AVAILABLE RECORDS:
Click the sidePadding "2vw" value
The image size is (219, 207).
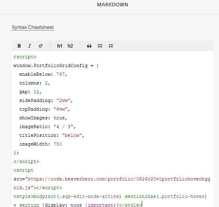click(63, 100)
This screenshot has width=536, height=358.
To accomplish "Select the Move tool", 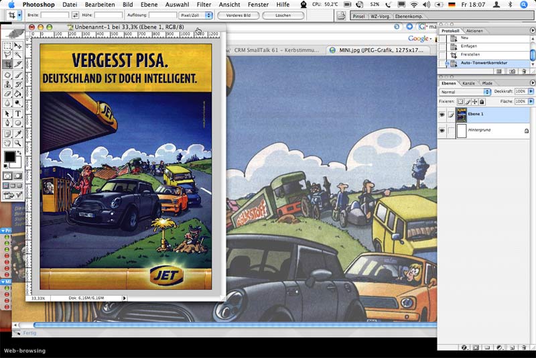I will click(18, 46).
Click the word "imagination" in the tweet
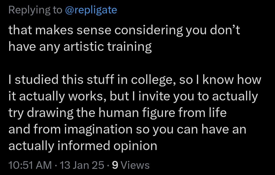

---

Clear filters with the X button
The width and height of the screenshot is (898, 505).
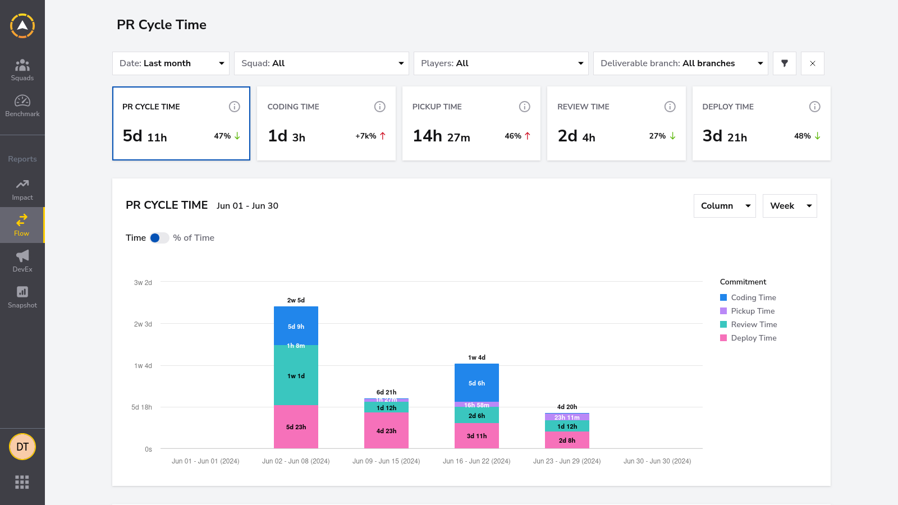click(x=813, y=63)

WHAT IS REQUIRED:
Extract each line of the records that contains the string "width". Case counts.

SOLUTION TO THE PROBLEM:
This screenshot has width=536, height=358.
The width and height of the screenshot is (898, 505).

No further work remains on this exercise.